In the era before the ‘Internet of things’, getting enough ‘dirt’ on someone to be able to blackmail them successfully consisted of a lot of physical work and physical proximity (photo’s, print-outs in dumpsters, tracking etc…).

Next came the social networks and we got a few gaffes there but nothing really scary yet. After all, the people that wield enough power that it matters either are illiterate in digital or they possess enough common sense not to post any dumb things, or both.

Then came the iPhone and it’s bewildering array of sensors. And the slew of competitors that followed.

And finally now there is ‘the cloud’, and it’s forced use of the ‘Internet of things’.
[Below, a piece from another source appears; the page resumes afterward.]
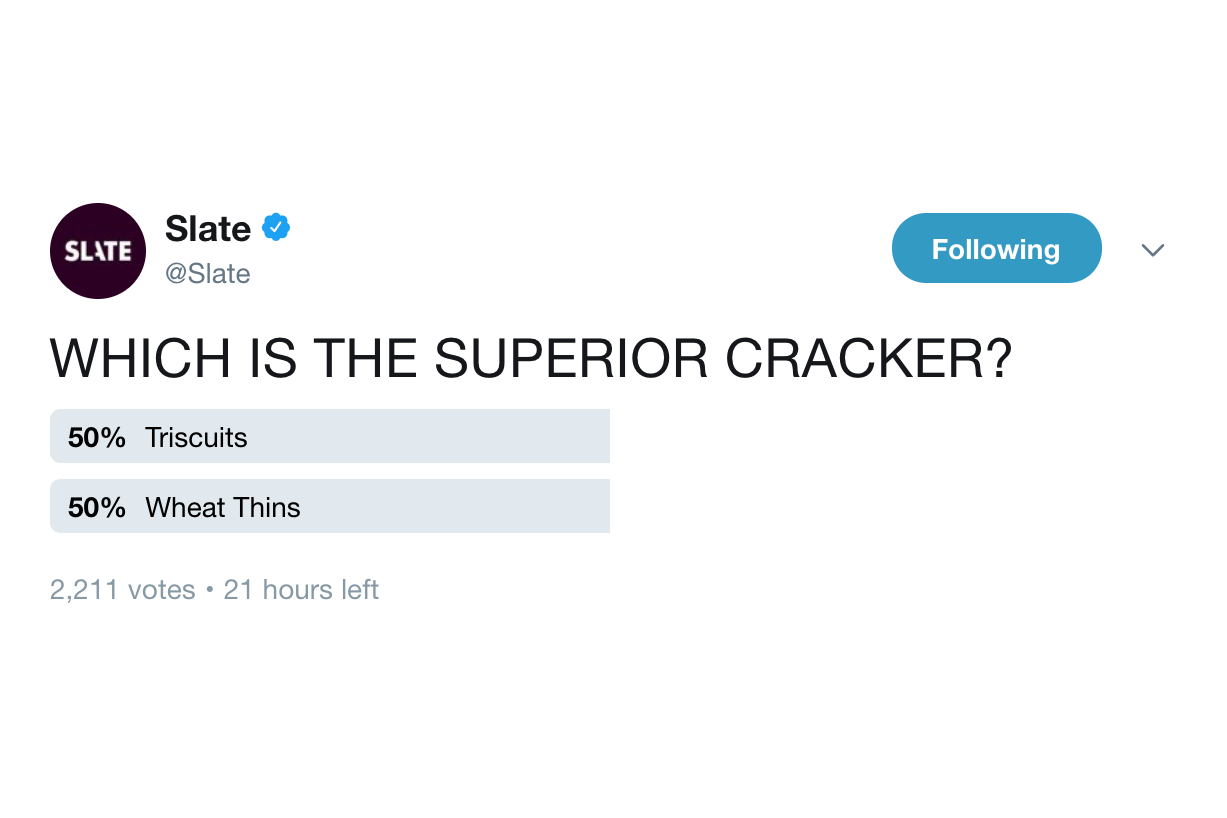Select the Triscuits poll option bar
It has been shown in various scientific publications that companies like Google or Facebook (and in all likelihood Apple and Microsoft as well) can tell more about you than you can tell about yourself.

To be honest, this should not surprise people, since that is what science has been doing for centuries; observing evidence of events and then theorize and  prove the events have to be this or that, otherwise the evidence could not have been such and so.

At this point in time the social networks, the advertising networks, the app-stores and cloud providers have such detailed information about a person that they can almost completely model someone. And while modeling a person at this time would take quite some computing power, that does not mean it can not be done. The event is you, the evidence is your digital trail.

And not participating in social networks is not enough; probably at this very moment your mobile phone is contacting WhatsApp, Spotify, Facebook or one of any number of ‘cloud services’ and leaving a trail (the IP you are from, the size of data going back and forth, the frequency it contacts specific services, the time it goes on/off, the combination with frequencies used by the cell-tower etc.). After configuring your mobile phone and installing apps on it, it will be a sort of fingerprint for you specifically.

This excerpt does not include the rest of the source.